If you want to be on the safe side, H&H Accounting Services can help you determine an appropriate home office deduction for your self-employed business taxes.

 

Health Insurance Tax Deduction

As a self-employed worker you likely have to pay out of pocket for your own health insurance. Since you don’t have a group plan, your premiums might be higher (unless you’re eligible for your spouse’s insurance).

If you aren’t eligible for anyone else’s plan and you have to pay for your own private policy, you can deduct the entirety of your health insurance costs – including dental and some long-term care premiums. You may also be able to deduct your family’s premiums if they aren’t eligible for coverage through any other sources.

 

Meals, Travel and Vehicle Use Deductions

Like with home office deductions, these deductions are frequently responsible for getting self-employed people into trouble. These types of deductions are there to be used, but some self-employed filers either accidentally or intentionally abuse them, which may attract the attention of the IRS.

Meals are tax deductible business expenses when you’re traveling for business, entertaining a client or you’re attending an industry/business event or conference. Last year’s changes in the Consolidated Appropriations Act, 2021 provide the temporary ability to deduct the full cost of business meals instead of just half.

These deductions are not intended to be used for your own personal non-business meals, and deducted meals can’t be far more expensive than would be appropriate for the circumstance claimed. You do need to keep not only receipts but a record of the times and places where these meals are occurring.

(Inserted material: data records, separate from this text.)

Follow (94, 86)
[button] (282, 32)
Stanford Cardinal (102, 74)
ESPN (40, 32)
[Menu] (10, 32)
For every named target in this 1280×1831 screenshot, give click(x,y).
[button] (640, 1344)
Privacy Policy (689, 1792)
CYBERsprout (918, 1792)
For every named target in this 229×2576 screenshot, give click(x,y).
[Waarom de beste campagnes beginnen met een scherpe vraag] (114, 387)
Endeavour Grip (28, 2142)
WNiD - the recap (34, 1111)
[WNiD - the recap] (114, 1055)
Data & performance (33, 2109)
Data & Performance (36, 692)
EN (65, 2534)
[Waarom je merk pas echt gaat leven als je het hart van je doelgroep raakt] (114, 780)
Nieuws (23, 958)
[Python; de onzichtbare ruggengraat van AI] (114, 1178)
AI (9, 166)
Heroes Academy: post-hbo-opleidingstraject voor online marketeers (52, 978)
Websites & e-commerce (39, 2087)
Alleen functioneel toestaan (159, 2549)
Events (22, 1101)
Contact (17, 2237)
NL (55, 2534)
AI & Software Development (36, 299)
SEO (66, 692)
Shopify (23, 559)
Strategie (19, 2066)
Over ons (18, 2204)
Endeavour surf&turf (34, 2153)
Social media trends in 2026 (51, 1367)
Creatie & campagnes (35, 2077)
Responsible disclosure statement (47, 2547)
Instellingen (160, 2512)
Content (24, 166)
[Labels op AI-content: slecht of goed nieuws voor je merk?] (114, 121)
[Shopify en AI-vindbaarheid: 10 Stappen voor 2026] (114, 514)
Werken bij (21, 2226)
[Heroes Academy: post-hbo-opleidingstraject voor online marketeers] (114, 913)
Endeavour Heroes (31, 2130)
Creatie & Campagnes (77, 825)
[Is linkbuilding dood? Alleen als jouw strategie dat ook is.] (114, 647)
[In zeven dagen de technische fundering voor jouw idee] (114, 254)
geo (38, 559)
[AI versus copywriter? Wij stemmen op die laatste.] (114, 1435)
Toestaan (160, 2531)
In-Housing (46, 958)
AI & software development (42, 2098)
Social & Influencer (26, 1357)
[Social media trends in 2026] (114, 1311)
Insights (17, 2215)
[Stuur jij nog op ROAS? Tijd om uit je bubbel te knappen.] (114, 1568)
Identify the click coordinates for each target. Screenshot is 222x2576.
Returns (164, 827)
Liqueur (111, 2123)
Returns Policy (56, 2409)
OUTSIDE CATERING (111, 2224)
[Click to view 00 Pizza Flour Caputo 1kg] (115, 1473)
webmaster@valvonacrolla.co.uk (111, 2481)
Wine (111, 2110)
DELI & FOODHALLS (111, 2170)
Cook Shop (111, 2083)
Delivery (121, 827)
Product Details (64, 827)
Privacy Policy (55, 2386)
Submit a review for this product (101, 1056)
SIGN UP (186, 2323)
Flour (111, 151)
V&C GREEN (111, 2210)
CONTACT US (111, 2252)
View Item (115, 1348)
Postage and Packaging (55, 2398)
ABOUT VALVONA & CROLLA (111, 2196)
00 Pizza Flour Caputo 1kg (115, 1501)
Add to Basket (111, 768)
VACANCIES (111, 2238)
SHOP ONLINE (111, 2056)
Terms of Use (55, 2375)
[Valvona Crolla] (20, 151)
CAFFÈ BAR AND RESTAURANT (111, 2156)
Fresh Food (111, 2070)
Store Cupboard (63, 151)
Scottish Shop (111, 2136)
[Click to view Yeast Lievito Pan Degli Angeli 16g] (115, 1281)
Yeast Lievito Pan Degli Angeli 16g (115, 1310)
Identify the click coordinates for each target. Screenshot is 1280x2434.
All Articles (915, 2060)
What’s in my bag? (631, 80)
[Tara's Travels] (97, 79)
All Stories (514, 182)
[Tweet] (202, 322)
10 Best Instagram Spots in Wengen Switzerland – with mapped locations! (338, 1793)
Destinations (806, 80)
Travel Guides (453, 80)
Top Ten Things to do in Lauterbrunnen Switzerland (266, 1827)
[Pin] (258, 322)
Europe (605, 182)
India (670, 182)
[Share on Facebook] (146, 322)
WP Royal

You’re also now able to deduct food and beverage costs from a work event separately from the entertainment expenses – as long as they’re separated on receipts.

Travel expenses can be deducted for trips that require more than a workday, meaning the length of the trip necessitates a rest period and the associated costs (like getting a hotel room). You’ll need to be able to cite a specific business purpose for the trip (sales, training, etc.).

Receipts are vital if you want to claim travel expenses. You can potentially deduct the cost of transportation both to your destination and at your destination (taxis, rideshare) as well as meal and lodging expenses.

Many of the meal deduction rules apply to travel deductions. Particularly extravagant lodging or meals can cause issues. You also can’t deduct the cost of your family’s travel if you bring them with you – you can only deduct the business portion of your travel expenses.

Vehicle and mileage deductions also require milage and travel records. The 2021 standard mileage rate is 56 cents, a bit lower than the 2020 rate of 57.5 cents per mile. The calculation is generally business miles driven multiplied by the standard mileage rate. If you’re using your personal car or a leased car, the calculation is a bit more complicated.